Jacob pulled a flask from his pocket and dropped it onto Brian’s chest. Brian grasped at his bleeding neck, felt the blood running through his clenched fingers, and watched as Jacob arched his own head back as if to stare up at the moon. With the light shining directly onto Jacob’s face, Brian could see as Jacob opened his mouth wide and grabbed hold of his tongue with his right hand. He stretched it forward, bringing it almost out of his mouth, the wet appendage stretching to almost four inches long. With it pulled taut he brought up the knife and cut swiftly into the base, sending a stream of red down his own face, making him cough right as he tore the tongue loose with a final jerk.

Jacob hunched over, vomited onto the ground beside Brian, the severed tongue gripped firmly in his hand, and as Brian watched, he saw it beginning to move, shifting rapidly back and forth like a snake.

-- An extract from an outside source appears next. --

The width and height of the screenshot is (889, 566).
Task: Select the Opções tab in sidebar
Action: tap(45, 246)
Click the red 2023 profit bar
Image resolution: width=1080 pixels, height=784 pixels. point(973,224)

The edges of his vision blurred, both hands falling limply away from his neck as Jacob knelt down on top of him again, reached towards Brian with the tongue, and placed the wet skin onto Brian’s chest. He felt more than saw the tongue snake across his body and crawl into his neck. He groped weakly at it but could only touch the slick tip of it before it disappeared completely inside of him.

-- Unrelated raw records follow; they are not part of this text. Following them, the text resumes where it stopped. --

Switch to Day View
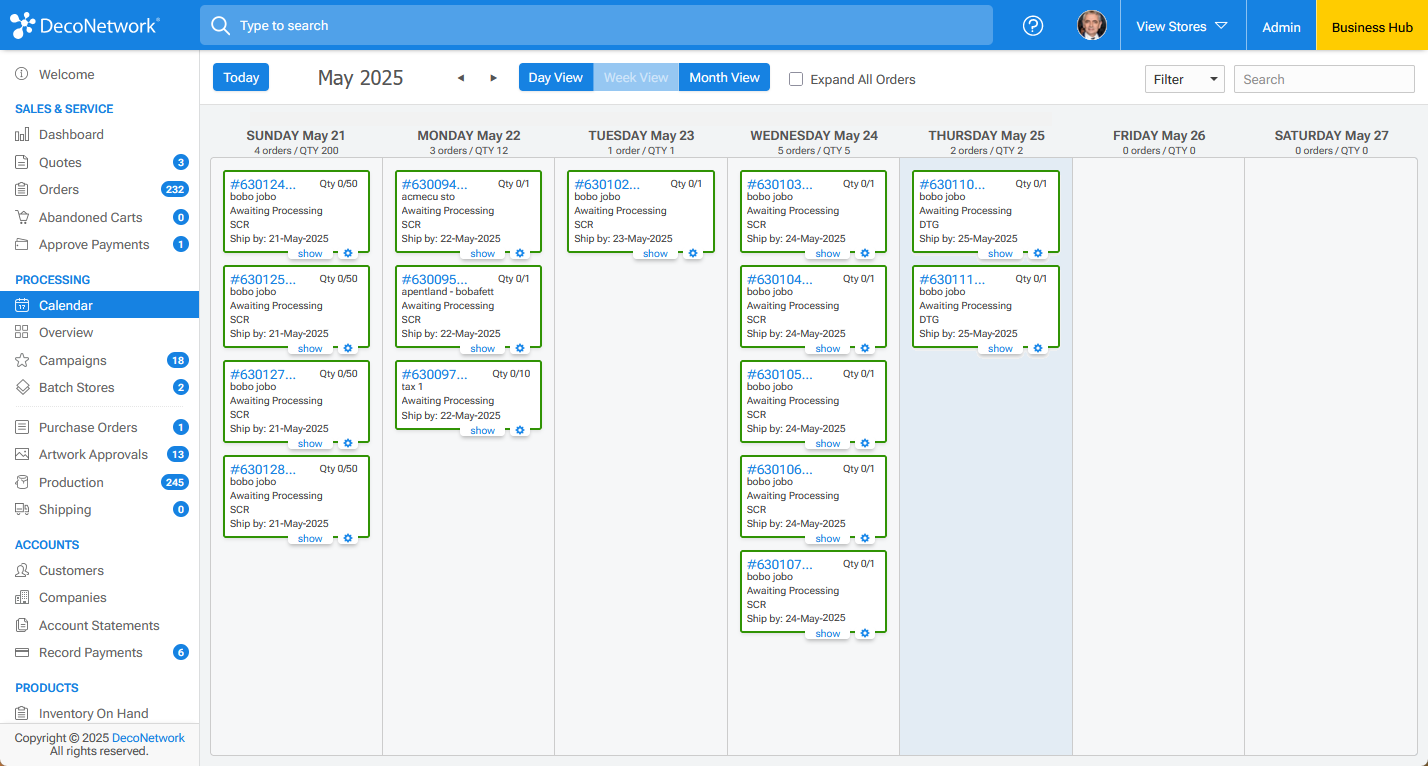Image resolution: width=1428 pixels, height=766 pixels. pyautogui.click(x=556, y=77)
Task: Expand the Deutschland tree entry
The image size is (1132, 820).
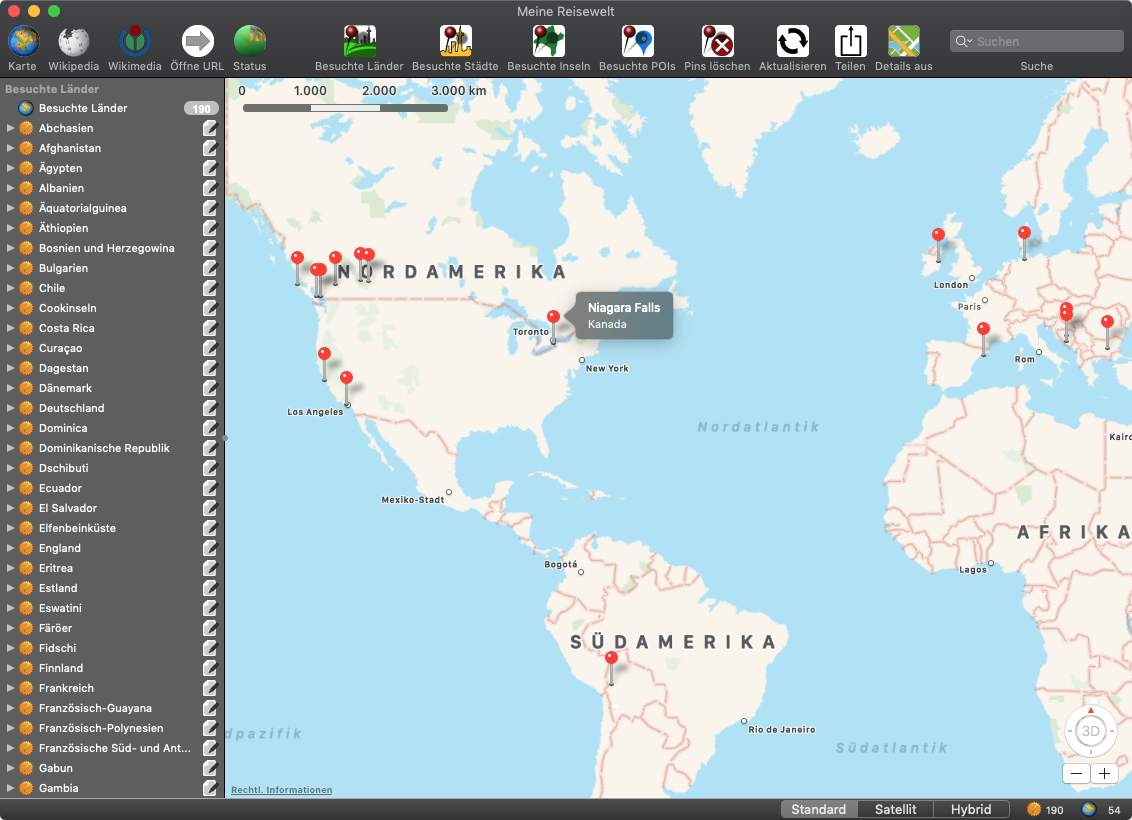Action: (x=11, y=408)
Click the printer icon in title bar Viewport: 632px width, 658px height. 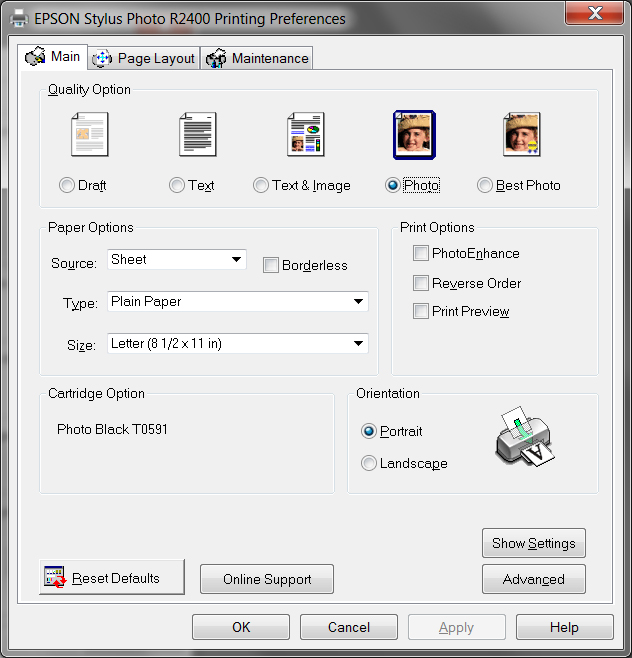(x=19, y=18)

Intense heat swelled within his neck, made his entire body jerk upward, eyes stretched open wide enough to send streams of blood down his face. Something bulged up his throat, made him gag and gasp for air for just a few seconds before the air actually came, lungs overflowing after a sharp inhale.

So overcome with his efforts to breath Brian almost didn’t notice Jacob on his knees in front of the mound of dirt, clawing at the base of it. Brian tried to call out but his throat was still too sore to talk, and he felt something else tearing at the back of his mind, flickers of images and emotions he had trouble sorting through in the face of everything else.

A ripple ran through the dirt, sent it crumbling down, revealing something pulsing right below the surface. Jacob reached towards it, arms extending into it, and Brian suddenly realized he was being pulled in. The odd creature beneath the dirt sucked Jacob inside with a thick, wet sound, the entire surface of the dirty skin splitting open into thin, pinkish slits Brian could only assume were mouths, but it seemed to absorb Jacob directly into the flesh rather than through the openings. The entire process was over with in less than a minute and Brian sat alone in the dark woods staring at the pulsating thing embedded deep within the ground.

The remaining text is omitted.